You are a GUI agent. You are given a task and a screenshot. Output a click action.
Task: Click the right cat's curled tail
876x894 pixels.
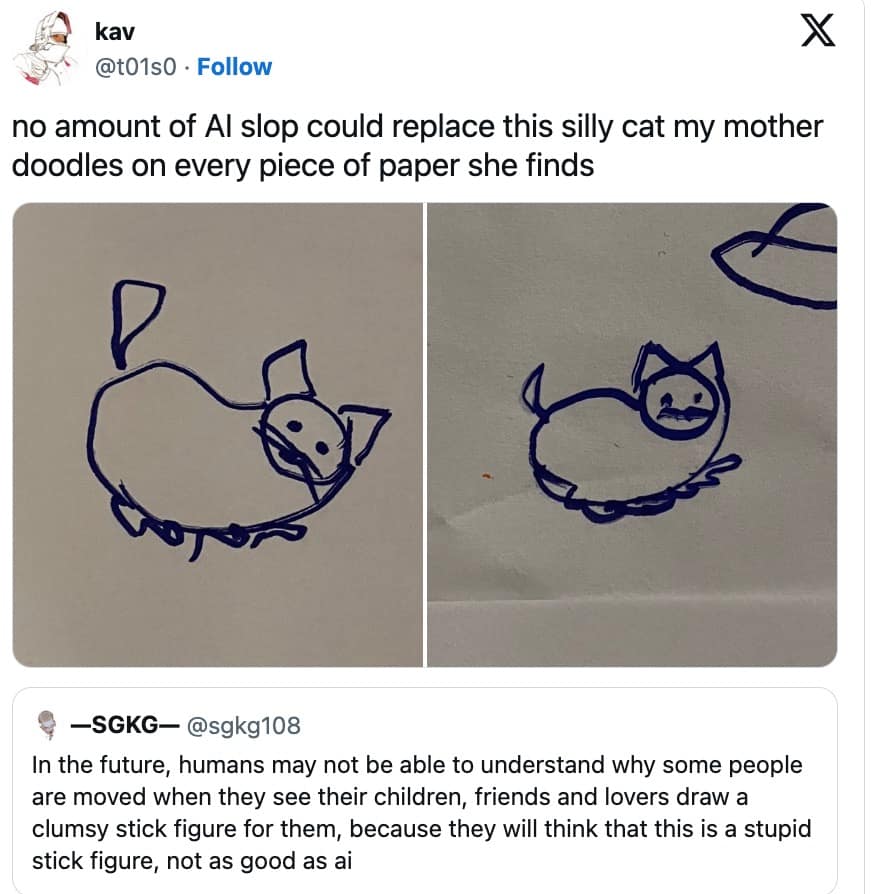[x=536, y=393]

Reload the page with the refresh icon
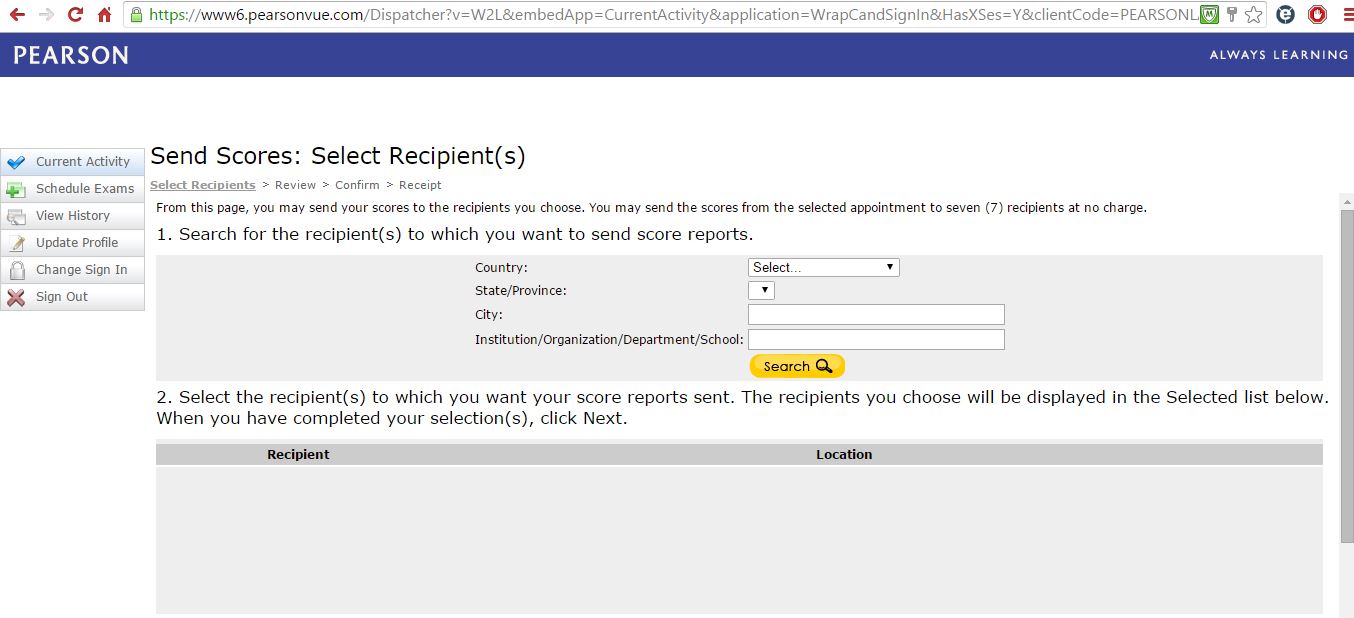[x=75, y=15]
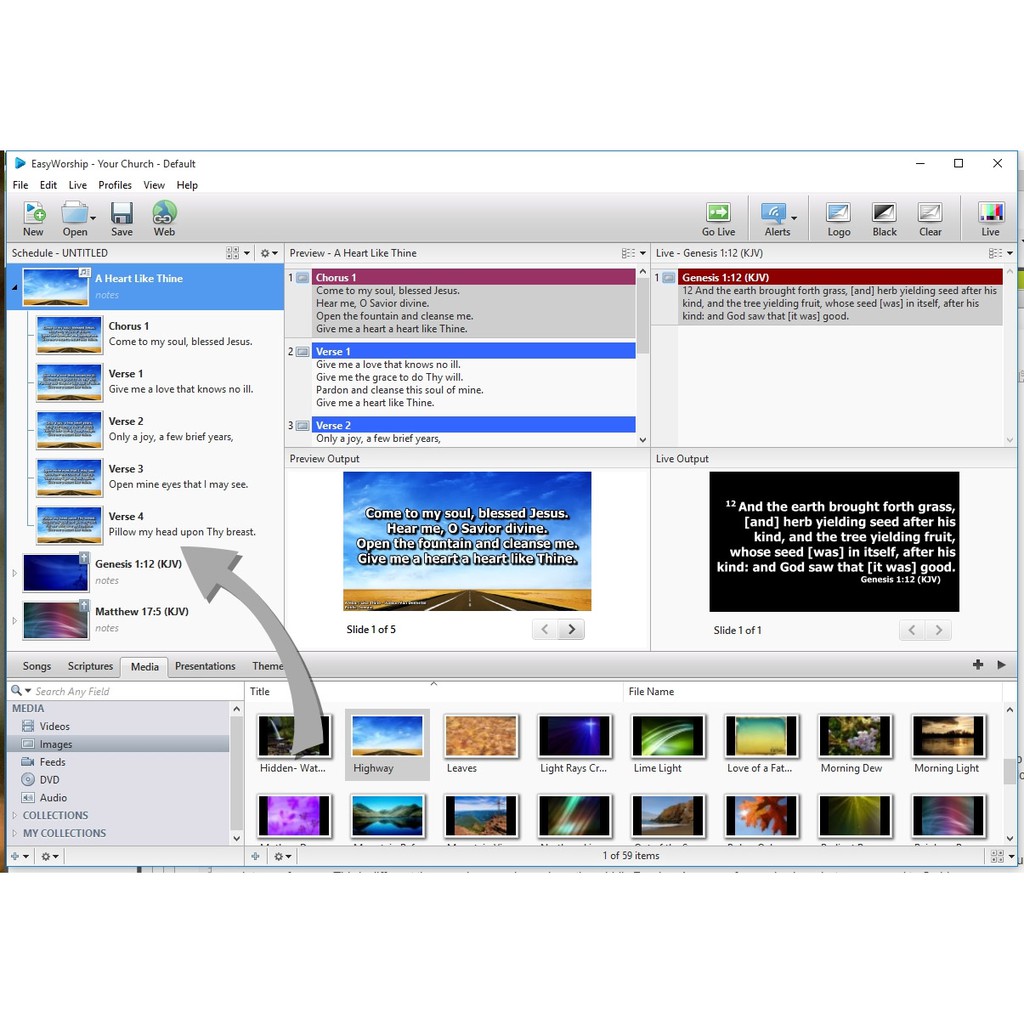Switch to the Scriptures tab
Screen dimensions: 1024x1024
click(90, 666)
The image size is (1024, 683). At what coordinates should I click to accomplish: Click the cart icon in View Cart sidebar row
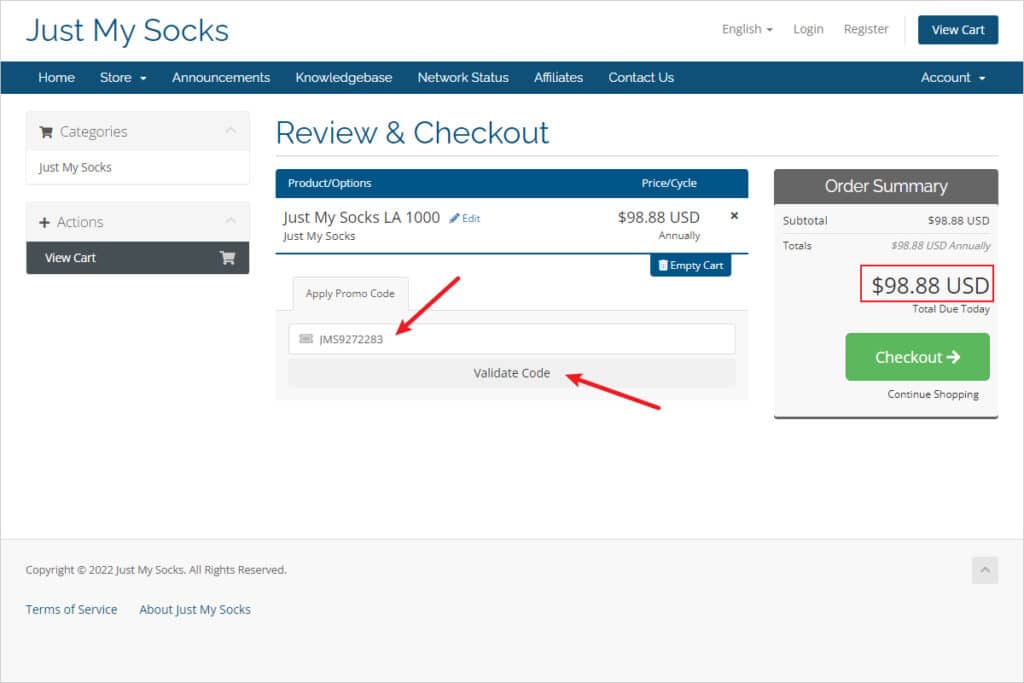(x=227, y=258)
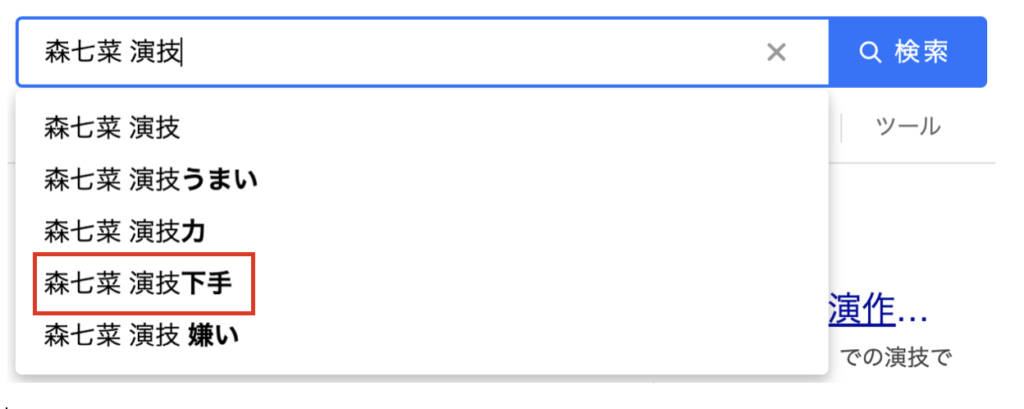The image size is (1024, 409).
Task: Open the ツール tools option
Action: 908,127
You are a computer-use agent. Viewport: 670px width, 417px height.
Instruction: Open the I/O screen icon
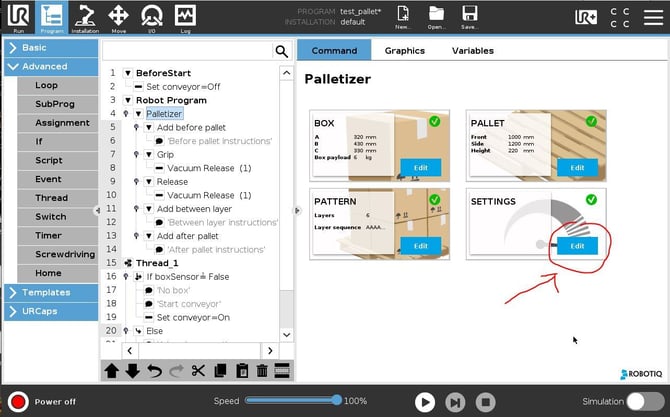point(152,16)
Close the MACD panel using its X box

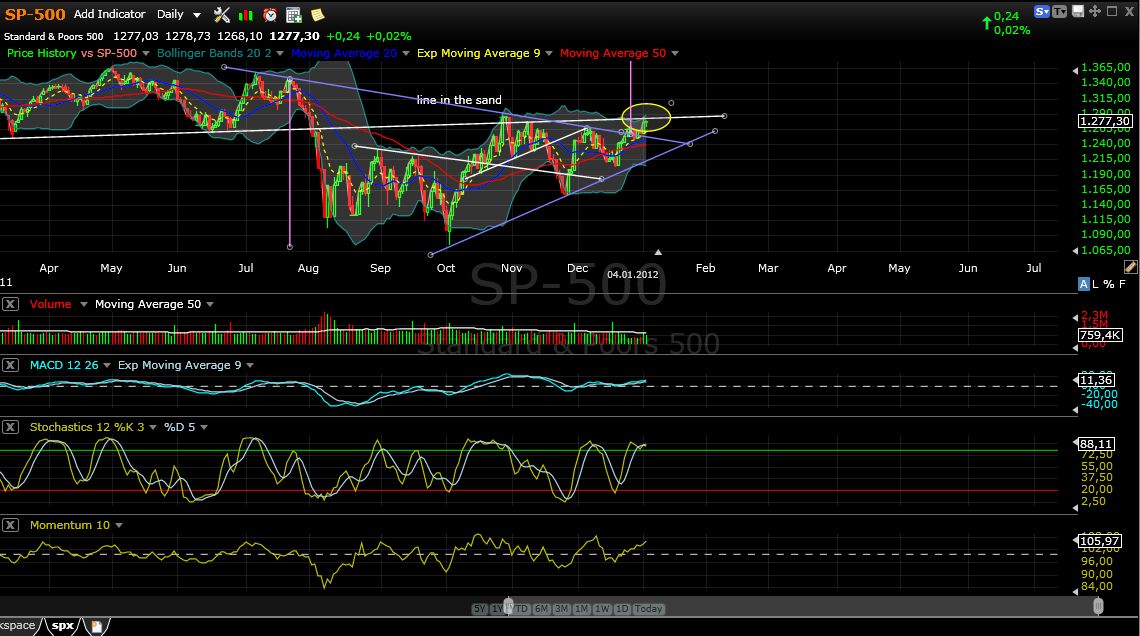(x=10, y=365)
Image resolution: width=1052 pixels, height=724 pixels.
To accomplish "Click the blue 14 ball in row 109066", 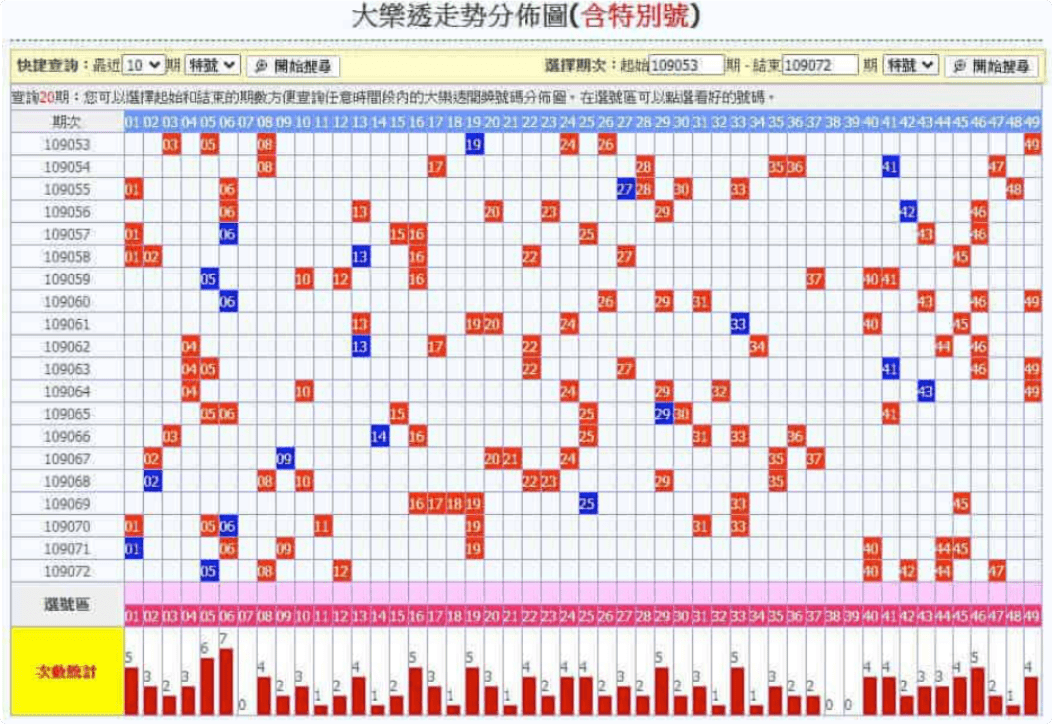I will 379,436.
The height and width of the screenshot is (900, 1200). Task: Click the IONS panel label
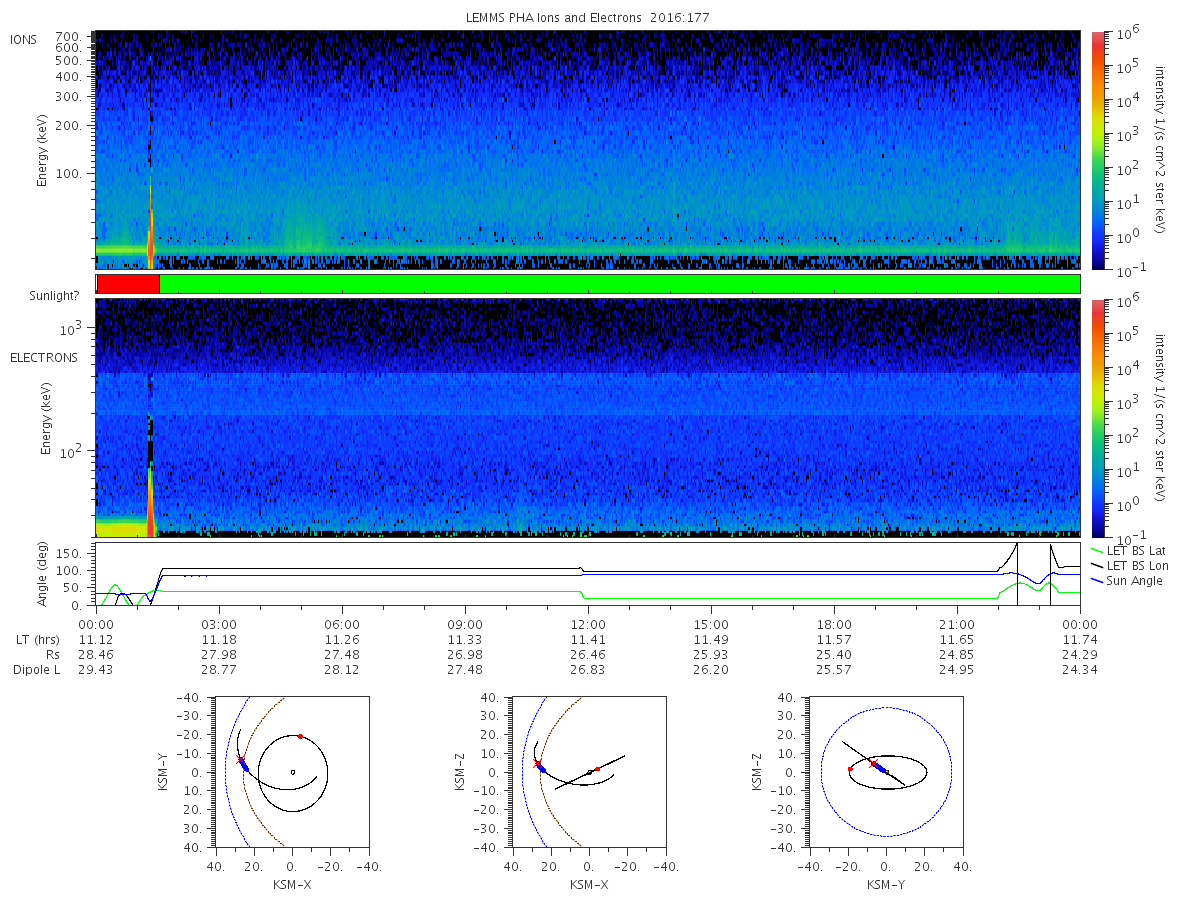point(23,40)
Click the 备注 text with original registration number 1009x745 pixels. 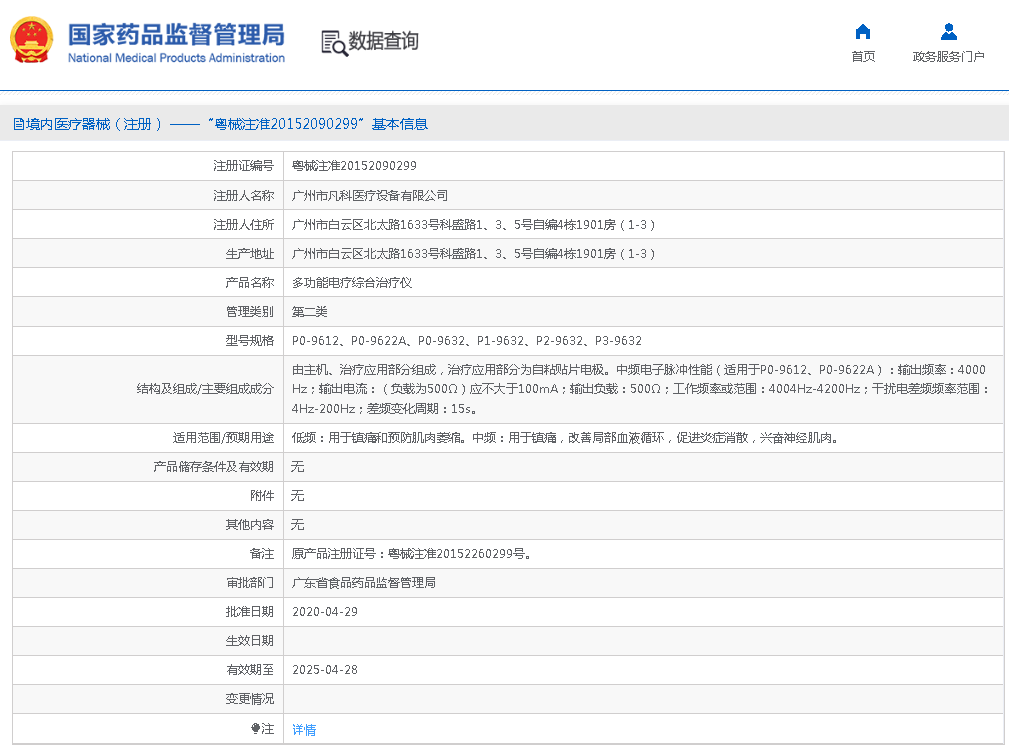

» Exercise brief: Locate the lines above that contain "agent" and copy them.

» Result of this task:
You are a GUI agent. You are given a task and a screenshot. Output a click action.
You are a computer-use agent. Viewport: 670px width, 417px height.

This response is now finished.